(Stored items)
● ● ● ● ●
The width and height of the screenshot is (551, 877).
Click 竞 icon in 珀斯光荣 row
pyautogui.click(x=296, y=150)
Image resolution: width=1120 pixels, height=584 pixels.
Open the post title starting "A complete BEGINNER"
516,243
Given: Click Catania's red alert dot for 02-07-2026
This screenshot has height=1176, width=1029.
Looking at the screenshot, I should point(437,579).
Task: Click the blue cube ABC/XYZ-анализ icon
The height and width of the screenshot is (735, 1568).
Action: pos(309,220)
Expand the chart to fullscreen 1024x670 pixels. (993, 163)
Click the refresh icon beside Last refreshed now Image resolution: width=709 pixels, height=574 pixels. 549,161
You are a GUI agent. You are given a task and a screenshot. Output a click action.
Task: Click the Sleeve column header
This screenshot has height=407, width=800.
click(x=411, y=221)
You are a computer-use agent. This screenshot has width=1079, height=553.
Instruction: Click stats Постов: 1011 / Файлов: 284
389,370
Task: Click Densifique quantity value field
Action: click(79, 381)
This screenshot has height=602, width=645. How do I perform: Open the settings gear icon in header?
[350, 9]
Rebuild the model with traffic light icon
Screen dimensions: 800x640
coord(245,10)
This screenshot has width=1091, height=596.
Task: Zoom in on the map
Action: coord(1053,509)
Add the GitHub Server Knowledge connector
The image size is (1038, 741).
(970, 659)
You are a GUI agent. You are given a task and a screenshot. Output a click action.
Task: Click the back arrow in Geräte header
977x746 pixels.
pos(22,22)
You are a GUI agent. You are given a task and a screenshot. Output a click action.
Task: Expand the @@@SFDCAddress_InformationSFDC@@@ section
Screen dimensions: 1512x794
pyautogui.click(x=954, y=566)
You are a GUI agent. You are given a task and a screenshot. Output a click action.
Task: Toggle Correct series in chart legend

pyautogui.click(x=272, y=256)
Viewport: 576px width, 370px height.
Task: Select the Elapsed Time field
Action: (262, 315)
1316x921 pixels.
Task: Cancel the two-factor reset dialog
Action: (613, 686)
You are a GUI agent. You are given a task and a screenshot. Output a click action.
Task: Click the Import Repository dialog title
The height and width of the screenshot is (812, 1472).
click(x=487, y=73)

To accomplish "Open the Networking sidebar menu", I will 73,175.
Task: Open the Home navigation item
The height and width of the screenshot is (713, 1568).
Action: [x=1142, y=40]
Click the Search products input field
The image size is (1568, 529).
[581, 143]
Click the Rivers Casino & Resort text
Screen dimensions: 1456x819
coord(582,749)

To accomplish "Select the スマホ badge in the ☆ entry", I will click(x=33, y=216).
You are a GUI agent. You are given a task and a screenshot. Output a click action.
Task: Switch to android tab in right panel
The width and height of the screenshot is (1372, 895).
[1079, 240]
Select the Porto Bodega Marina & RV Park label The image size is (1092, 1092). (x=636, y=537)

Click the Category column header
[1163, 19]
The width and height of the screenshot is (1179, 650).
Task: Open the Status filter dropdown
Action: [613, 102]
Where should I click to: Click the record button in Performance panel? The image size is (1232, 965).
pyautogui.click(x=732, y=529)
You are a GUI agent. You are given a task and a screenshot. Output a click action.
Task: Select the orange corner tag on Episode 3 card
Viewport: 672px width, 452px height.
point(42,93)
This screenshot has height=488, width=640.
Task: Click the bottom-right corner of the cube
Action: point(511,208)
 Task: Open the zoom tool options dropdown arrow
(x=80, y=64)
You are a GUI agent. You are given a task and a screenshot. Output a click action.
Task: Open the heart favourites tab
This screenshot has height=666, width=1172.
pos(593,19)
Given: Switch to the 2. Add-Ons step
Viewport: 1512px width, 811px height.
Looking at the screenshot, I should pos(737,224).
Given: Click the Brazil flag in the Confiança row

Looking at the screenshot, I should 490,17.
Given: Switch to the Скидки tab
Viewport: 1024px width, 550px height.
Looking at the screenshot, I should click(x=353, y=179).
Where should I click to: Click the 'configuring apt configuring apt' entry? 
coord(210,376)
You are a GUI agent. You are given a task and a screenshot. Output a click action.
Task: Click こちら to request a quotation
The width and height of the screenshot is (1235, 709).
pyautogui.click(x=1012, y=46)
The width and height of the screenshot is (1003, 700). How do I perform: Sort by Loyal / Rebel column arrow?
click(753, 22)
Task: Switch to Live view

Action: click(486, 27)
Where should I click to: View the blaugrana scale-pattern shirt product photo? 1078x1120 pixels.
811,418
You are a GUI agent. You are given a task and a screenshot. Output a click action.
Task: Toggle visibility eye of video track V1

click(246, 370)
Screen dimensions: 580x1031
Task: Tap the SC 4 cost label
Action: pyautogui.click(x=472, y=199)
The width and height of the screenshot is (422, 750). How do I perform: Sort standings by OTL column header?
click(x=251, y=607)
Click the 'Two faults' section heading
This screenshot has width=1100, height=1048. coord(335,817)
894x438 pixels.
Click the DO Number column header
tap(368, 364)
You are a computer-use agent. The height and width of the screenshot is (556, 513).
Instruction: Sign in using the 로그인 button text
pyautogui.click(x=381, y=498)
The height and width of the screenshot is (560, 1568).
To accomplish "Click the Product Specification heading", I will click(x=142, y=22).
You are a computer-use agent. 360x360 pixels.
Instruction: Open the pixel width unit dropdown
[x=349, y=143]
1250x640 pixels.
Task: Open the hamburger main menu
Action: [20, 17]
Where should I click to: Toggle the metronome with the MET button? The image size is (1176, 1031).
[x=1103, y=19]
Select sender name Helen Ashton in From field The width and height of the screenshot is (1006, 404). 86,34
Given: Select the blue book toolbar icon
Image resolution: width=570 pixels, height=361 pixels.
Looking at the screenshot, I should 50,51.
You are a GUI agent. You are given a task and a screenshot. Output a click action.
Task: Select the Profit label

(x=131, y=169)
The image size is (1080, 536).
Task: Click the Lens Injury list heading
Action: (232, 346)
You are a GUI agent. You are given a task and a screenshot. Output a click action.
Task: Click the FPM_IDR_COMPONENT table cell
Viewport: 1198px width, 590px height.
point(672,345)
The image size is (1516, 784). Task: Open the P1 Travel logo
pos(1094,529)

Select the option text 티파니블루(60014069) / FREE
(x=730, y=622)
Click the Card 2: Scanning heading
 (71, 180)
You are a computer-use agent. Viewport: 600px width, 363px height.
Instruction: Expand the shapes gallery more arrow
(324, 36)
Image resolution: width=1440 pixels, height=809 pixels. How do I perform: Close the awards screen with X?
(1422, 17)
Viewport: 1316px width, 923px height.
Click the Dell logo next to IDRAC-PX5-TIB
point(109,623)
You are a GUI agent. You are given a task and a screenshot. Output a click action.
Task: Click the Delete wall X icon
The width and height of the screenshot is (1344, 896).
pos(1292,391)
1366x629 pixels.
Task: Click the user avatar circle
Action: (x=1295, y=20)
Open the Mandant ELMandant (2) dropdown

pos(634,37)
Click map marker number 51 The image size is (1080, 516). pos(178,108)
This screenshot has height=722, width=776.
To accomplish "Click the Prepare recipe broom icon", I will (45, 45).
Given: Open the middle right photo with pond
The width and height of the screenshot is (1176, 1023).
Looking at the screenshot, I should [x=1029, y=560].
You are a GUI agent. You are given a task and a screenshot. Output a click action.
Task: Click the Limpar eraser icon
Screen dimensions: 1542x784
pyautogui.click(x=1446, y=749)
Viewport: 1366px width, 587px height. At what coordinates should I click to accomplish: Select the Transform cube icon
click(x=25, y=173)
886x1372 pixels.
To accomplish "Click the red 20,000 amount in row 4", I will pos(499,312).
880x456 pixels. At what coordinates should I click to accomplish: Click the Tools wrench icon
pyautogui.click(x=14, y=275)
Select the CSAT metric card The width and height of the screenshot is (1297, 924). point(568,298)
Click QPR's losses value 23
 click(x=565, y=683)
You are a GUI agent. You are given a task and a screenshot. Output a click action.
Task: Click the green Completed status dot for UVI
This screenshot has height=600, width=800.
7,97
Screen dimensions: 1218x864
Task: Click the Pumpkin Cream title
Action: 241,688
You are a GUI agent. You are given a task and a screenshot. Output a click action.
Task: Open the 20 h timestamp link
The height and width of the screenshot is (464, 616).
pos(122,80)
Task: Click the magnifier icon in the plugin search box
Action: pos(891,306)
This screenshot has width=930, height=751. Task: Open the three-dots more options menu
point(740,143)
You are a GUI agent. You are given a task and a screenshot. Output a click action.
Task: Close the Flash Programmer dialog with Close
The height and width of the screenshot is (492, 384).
● ● ● ● ●
Instructions for the task >> Which lines above contain the word "blue"? Show each of them.

Answer to the problem >>
Task: Click the blue cube ABC/XYZ-анализ icon
Given: Select the blue book toolbar icon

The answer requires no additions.